У матери Кита вырывается жуткий прерывистый всхлип. Потом еще один, и еще.
Снова тишина. Я украдкой кошусь на нее. Понурив голову и закрыв лицо руками, она молча сотрясается всем телом. Я снова отвожу взгляд. Не надо смотреть на нее такую. В пыли между нами кое-где расплываются влажные пятнышки. Одна капля влаги падает мне на руку.
Я жду, не смея дохнуть. На той стороне улицы сестренки Джист расчерчивают мелом тротуар, готовятся играть в «классики», а Норман Стотт стирает белые линии подошвой ботинка. Мимо идет Барбара Беррилл, подзывая собаку Стоттов. В любую минуту кто-нибудь из ребят нас услышит, или Барбара на обратном пути решит заглянуть сквозь листву в тайник. Помню, она сидела как раз там, где сейчас сидит мать Кита, и на глаза ей тоже навертывались слезы – от сигаретного дыма. И я начинаю понимать, что вещи, казавшиеся тогда такими простыми и самоочевидными, совсем даже не просты и не самоочевидны, а бесконечно сложны и мучительны.

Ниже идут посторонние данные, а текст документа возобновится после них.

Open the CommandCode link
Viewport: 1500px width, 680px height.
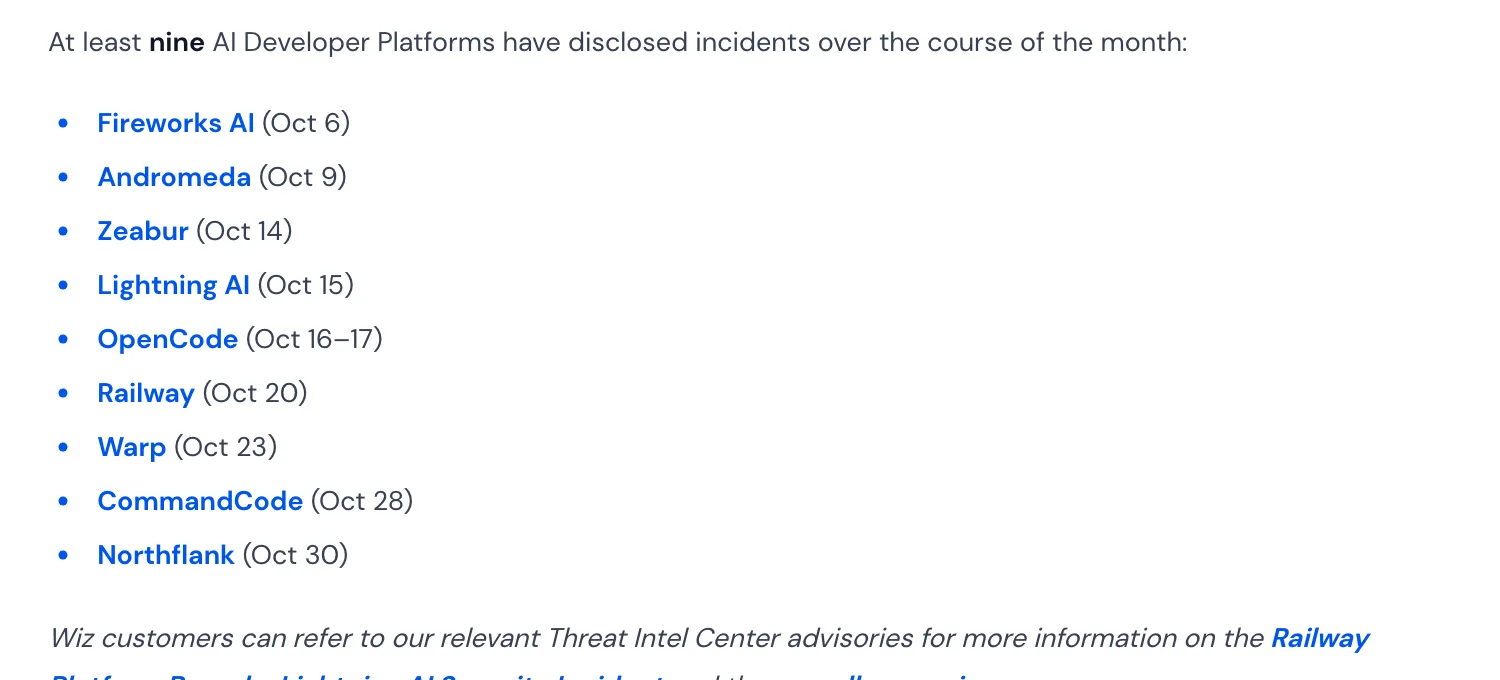point(200,501)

А она по-прежнему безмолвно сотрясается. И все из-за меня. Оттого что я наткнулся на ящик, матери Кита пришлось носить записки в район «Сараев». И пришлось встретиться с немцем лицом к лицу. Она сделала его своим дружком, прижала к своим персям – и отняла его у тети Ди. Вот почему она не может просить тетю Ди пойти туда. Вот почему сама больше не ходит к тете Ди. Всего лишь случайно взглянув на то, на что смотреть не следовало, я все изменил. Настроил родителей Кита друг против друга. Поссорил мать Кита с тетей Ди. Все разрушил.

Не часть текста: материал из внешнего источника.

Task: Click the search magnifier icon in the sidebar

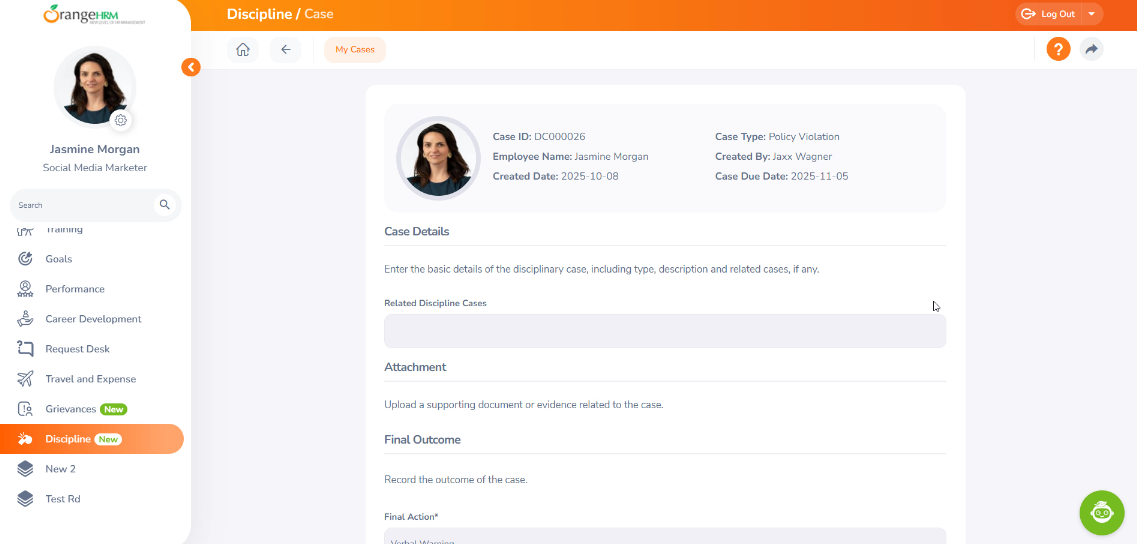Action: pyautogui.click(x=165, y=205)
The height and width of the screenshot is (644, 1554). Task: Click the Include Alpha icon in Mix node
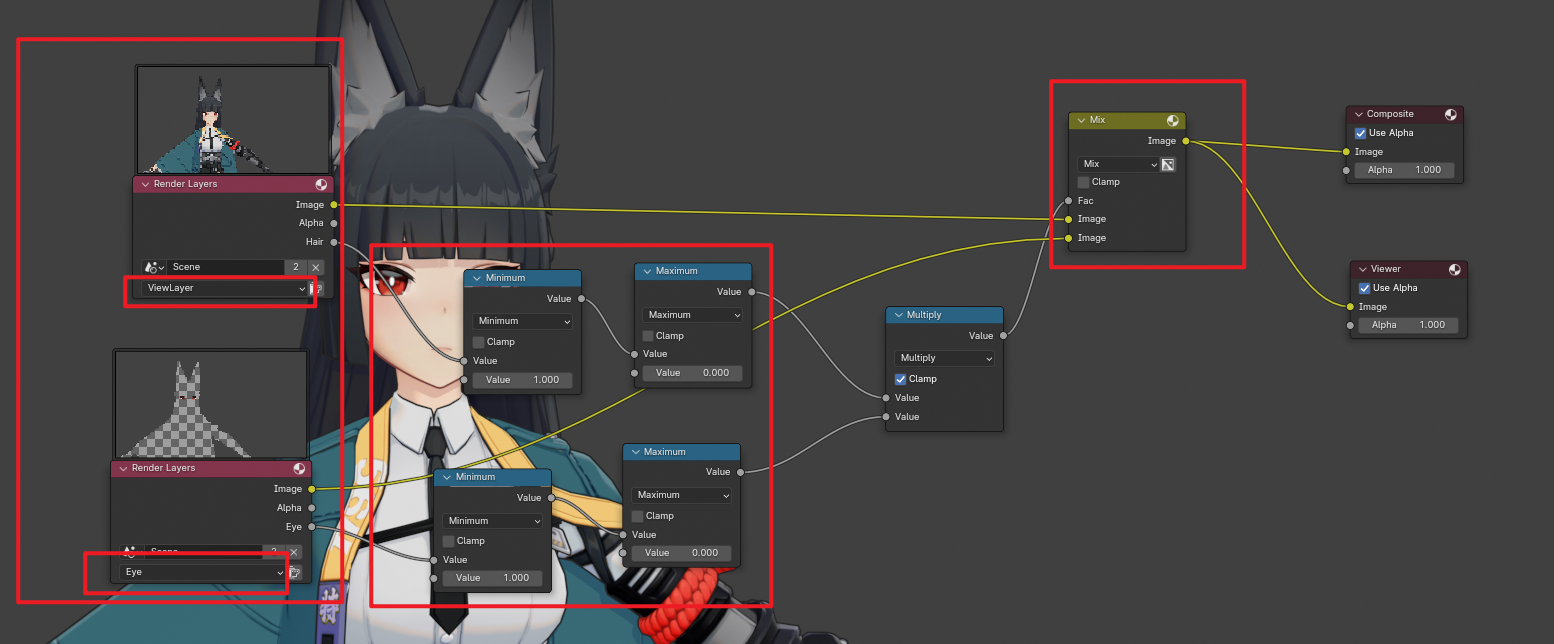tap(1167, 164)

– Простите, – бормочу я, – простите меня.
Из-за дома появляется отец Кита. Насвистывая мелодию, которой нет конца, он заглядывает за другой торец дома, потом подходит к калитке, останавливается и смотрит вдоль улицы. Свист замирает.
Мать Кита делает неторопливый глубокий вдох. Она уже не плачет, а наблюдает сквозь пальцы за отцом Кита. Он явно колеблется, но все же разворачивается и шагает назад к кухонной двери.
– Мне надо идти, – с трудом, едва слышно произносит мать Кита. Вытянув из рукава платочек, промокает глаза. – Только сначала, пожалуй, приведу себя немножко в порядок.